= Task prompt =
Repeat the lines of the listing below verbatim, starting with the line that contains "Where should I click to: Click the" and going on through the end of the listing.

===== Listing

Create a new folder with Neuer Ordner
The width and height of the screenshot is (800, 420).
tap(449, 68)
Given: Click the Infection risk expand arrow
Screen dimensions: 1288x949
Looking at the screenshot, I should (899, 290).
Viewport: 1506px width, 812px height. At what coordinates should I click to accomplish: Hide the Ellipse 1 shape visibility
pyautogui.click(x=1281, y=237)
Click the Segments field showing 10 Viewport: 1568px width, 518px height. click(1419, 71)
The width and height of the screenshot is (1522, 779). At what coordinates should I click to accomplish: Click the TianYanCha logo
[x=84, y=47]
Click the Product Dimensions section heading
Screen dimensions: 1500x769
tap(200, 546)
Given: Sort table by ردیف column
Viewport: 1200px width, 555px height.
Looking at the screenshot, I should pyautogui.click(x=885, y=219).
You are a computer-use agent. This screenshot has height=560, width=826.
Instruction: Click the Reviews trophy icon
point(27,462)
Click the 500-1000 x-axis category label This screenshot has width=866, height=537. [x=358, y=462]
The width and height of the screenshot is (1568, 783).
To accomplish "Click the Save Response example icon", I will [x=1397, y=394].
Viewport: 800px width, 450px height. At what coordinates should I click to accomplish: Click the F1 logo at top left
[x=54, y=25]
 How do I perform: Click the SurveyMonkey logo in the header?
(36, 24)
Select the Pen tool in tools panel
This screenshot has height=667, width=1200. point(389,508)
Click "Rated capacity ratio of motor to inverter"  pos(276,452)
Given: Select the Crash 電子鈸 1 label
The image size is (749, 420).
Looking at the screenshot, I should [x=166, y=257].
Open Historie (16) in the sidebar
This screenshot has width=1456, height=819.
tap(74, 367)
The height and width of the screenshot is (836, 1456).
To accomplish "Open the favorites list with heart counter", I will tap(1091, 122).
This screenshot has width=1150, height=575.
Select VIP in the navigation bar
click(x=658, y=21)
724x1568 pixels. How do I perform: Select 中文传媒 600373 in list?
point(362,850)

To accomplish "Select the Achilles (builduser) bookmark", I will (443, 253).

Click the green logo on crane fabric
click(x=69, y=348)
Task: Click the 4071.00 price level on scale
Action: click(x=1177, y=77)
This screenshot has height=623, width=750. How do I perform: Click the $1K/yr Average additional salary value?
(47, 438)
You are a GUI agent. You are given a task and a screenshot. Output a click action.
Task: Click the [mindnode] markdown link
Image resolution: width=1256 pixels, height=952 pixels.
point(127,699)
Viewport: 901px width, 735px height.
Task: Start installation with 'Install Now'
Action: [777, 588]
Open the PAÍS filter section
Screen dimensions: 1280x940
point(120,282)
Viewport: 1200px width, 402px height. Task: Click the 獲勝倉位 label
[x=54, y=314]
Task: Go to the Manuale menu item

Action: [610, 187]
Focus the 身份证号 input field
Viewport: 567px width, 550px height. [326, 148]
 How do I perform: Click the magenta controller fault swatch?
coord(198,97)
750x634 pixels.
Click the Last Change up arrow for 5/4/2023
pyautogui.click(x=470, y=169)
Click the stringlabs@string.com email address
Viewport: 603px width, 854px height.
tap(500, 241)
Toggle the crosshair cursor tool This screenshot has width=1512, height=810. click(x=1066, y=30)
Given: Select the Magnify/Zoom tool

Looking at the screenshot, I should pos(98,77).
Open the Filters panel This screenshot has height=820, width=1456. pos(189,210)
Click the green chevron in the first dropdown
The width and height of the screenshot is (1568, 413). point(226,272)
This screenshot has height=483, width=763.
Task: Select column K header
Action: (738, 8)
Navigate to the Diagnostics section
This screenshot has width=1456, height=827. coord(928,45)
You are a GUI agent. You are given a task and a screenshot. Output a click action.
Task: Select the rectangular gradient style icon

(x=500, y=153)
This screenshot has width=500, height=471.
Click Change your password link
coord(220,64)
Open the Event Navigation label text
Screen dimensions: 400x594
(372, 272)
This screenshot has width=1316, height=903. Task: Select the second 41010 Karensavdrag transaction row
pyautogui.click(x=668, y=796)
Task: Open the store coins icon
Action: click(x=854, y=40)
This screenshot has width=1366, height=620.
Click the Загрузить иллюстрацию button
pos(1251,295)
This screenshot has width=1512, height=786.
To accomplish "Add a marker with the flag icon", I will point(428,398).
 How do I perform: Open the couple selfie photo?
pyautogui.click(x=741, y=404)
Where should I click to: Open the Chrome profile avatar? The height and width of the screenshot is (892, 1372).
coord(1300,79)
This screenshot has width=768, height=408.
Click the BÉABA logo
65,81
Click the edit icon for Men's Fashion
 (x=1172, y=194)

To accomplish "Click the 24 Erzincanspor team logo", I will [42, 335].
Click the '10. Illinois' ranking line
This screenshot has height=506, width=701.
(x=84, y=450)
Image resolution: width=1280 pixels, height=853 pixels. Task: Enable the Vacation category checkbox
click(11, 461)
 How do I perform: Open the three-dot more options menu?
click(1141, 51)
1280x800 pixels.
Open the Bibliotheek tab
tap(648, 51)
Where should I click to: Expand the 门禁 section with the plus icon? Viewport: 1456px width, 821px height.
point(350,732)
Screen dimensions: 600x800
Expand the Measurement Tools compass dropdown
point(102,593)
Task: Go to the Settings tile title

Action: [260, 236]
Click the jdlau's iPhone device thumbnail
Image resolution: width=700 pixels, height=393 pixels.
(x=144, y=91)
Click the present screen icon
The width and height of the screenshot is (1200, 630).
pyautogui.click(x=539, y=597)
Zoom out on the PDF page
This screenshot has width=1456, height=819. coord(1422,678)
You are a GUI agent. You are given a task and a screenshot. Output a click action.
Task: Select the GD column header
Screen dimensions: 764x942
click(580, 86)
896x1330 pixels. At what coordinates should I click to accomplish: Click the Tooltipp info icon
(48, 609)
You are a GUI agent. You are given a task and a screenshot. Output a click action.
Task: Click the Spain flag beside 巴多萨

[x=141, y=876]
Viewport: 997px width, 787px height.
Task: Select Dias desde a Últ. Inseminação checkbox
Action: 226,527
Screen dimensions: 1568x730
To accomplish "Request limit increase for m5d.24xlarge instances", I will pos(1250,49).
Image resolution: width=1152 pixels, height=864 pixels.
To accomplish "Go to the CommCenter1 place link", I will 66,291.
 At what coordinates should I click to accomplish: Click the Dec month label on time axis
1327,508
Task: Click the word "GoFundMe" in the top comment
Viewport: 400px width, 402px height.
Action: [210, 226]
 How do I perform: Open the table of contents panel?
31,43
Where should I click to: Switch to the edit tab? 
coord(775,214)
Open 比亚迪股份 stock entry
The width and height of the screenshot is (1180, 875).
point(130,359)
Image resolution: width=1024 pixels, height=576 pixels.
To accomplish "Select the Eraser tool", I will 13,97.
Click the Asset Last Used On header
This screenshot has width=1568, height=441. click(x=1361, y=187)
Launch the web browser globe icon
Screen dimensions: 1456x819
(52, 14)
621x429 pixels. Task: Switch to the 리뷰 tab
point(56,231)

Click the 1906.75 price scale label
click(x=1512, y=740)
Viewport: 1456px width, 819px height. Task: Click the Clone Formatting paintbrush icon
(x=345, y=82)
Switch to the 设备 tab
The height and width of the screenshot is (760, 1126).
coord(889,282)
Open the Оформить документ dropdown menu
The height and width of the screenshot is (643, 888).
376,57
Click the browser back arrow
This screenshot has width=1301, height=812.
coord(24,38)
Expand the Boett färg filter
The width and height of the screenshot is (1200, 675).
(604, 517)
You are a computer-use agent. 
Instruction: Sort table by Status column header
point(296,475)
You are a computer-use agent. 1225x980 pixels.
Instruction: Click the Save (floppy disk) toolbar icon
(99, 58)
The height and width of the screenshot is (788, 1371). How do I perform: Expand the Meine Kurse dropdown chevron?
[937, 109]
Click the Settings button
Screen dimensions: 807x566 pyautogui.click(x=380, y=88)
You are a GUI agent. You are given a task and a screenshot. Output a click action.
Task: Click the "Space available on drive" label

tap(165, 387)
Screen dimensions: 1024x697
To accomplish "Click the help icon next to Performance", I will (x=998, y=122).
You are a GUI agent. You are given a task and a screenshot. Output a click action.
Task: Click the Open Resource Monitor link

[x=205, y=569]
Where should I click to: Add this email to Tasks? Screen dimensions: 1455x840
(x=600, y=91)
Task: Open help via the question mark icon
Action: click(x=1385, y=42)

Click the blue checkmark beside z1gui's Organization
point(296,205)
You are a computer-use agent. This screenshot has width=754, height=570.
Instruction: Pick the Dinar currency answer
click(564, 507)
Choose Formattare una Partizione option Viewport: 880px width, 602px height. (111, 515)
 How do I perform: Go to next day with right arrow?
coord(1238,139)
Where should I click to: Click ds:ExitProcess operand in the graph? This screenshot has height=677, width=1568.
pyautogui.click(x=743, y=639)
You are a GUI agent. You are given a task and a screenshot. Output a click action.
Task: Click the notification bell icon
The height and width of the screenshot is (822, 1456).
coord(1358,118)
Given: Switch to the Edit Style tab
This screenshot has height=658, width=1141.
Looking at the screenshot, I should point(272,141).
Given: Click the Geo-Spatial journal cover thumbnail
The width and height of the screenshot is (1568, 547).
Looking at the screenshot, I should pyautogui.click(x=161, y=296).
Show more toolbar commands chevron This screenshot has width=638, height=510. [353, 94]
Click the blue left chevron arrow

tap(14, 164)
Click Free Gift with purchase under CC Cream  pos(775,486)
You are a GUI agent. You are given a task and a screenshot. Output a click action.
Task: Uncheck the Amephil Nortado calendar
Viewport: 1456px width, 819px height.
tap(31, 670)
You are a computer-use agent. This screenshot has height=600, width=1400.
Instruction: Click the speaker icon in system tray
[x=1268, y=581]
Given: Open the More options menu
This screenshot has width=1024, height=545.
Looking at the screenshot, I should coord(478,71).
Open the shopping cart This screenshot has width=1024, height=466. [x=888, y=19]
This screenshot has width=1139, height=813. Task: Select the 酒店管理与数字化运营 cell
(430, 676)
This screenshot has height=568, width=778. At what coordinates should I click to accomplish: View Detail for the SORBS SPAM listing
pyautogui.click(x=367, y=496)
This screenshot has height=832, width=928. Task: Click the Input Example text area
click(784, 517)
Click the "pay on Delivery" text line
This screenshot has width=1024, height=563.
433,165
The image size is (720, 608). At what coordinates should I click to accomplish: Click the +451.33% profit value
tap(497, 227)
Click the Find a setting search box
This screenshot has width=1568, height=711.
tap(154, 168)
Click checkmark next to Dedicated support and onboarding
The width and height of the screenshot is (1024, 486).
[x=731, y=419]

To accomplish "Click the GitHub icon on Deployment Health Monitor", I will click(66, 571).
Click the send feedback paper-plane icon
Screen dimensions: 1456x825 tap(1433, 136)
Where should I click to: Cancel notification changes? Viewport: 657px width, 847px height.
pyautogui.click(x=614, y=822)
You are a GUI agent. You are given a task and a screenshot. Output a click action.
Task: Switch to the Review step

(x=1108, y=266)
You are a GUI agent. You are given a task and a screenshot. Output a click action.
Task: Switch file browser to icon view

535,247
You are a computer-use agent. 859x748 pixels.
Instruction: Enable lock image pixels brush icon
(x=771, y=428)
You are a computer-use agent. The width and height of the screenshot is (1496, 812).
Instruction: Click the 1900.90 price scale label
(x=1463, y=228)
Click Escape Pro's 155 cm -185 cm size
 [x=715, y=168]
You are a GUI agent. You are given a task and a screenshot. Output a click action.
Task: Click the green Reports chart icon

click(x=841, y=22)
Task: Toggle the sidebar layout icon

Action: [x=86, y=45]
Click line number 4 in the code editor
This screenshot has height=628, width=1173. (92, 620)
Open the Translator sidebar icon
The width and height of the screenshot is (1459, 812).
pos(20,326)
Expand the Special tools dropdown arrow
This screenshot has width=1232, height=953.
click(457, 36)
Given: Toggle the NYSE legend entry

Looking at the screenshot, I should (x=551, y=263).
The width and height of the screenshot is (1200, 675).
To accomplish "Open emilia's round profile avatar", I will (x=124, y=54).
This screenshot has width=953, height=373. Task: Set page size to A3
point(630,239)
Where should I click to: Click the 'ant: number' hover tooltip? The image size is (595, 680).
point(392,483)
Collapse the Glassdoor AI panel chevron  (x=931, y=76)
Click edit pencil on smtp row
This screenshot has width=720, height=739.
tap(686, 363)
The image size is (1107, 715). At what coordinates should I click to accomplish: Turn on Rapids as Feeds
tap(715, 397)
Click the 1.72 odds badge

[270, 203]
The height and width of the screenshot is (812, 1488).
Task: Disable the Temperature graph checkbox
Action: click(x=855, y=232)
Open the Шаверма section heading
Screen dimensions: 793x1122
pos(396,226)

==========

= Complete response =
Where should I click to: Click the 'ant: number' hover tooltip? The image size is (595, 680).
point(392,483)
Collapse the Glassdoor AI panel chevron  (x=931, y=76)
Click edit pencil on smtp row
This screenshot has width=720, height=739.
tap(686, 363)
The image size is (1107, 715). At what coordinates should I click to accomplish: Turn on Rapids as Feeds
tap(715, 397)
Click the 1.72 odds badge

[270, 203]
The height and width of the screenshot is (812, 1488).
Task: Disable the Temperature graph checkbox
Action: click(x=855, y=232)
Open the Шаверма section heading
Screen dimensions: 793x1122
pos(396,226)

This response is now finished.